SoftApp has no control over the personal data made available by the customer. Without necessity (given the nature of the order), explicit consent of the customer or legal obligation, SoftApp will not provide the data to third parties or process it for other purposes than the agreed purposes. The customer guarantees that the personal data may be processed on a basis specified in GDPR.

SoftApp will, however, if a request is made by the Netherlands Authority for the Financial Markets, the European Central Bank or De Nederlandsche Bank N.V. pursuant to their duties under the Wft (or other laws), make all possible information available to the relevant organisation. SoftApp also obliges sub-processors to comply with such a request.
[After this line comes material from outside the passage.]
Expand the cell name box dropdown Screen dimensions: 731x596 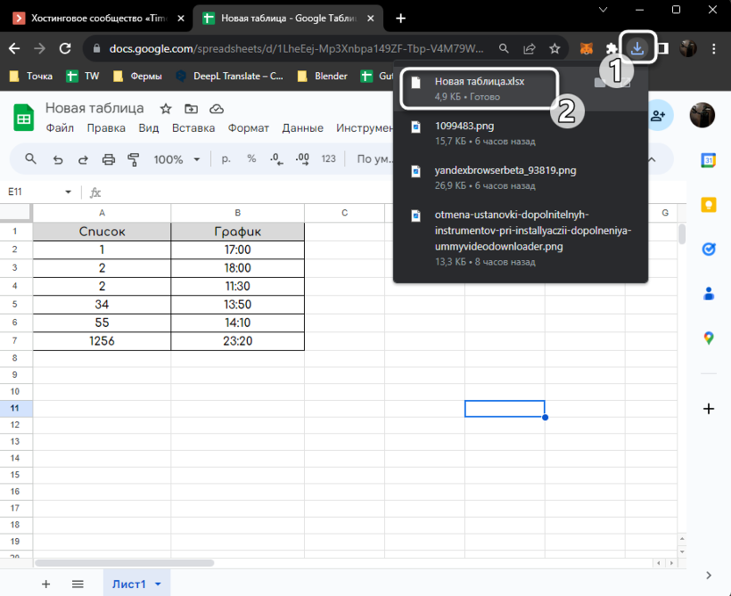69,192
Notification to the customer

If SoftApp identifies a security incident or data leak, SoftApp will notify the customer as soon as possible after becoming aware of it. To accomplish this, SoftApp ensures that all employees are and remain capable of detecting a data leak. If a data leak occurs at a SoftApp vendor, SoftApp will report it. SoftApp is the point of contact for the customer; the customer does not have to contact SoftApp’s suppliers directly.
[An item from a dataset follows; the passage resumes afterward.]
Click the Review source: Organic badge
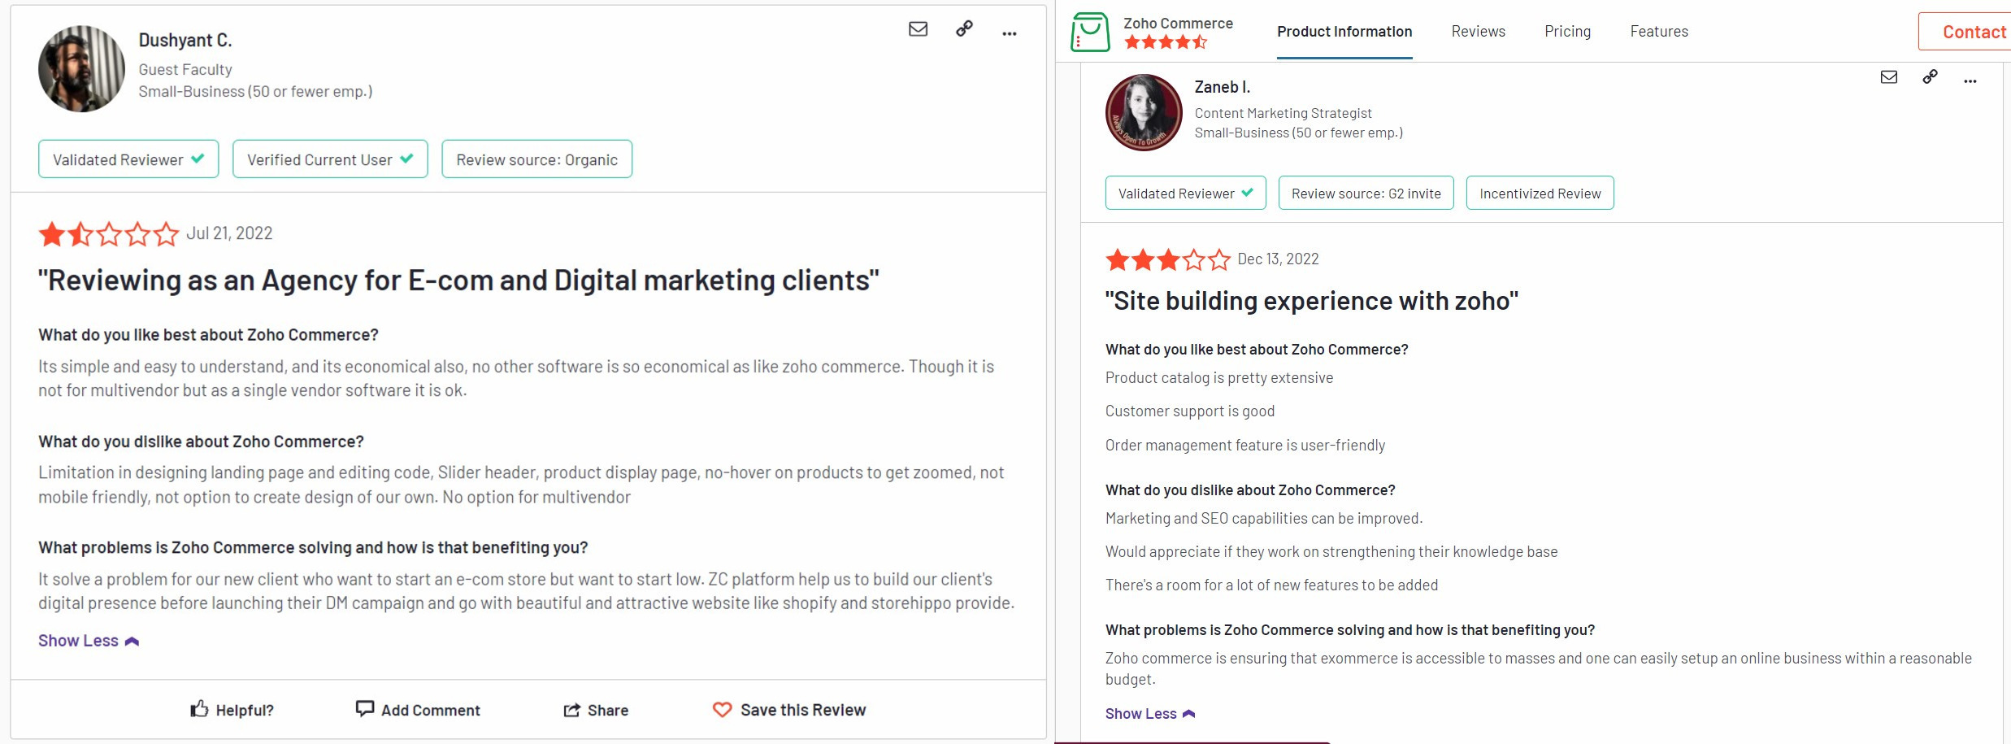 click(536, 159)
Informing the customer (administrator)

Initially, SoftApp will inform the contact person (administrator) of the subscription about a data leak.

Provide information

SoftApp tries to provide the customer immediately with all the information needed to make a possible report to the Authority for the Protection of Personal Data and/or the data subject(s).

Term of informing

GDPR states notification must be made “without delay”. According to the AP, this is without undue delay and if possible no later than 72 hours after discovery by the responsible party. SoftApp will inform the customer no later than 48 hours after SoftApp has discovered a security incident. The customer assesses whether the incident falls under “data leak” and whether it should be reported to the AP — the customer has 72 hours to do so after being informed.

Progress and measures

SoftApp keeps the customer informed about progress and measures taken. SoftApp registers all security incidents and handles them according to a fixed procedure (workflow).

Deleting data

SoftApp will, at the end of the agreement, delete all customer data. If the customer wants the data removed earlier, a request can be made; SoftApp undertakes to comply.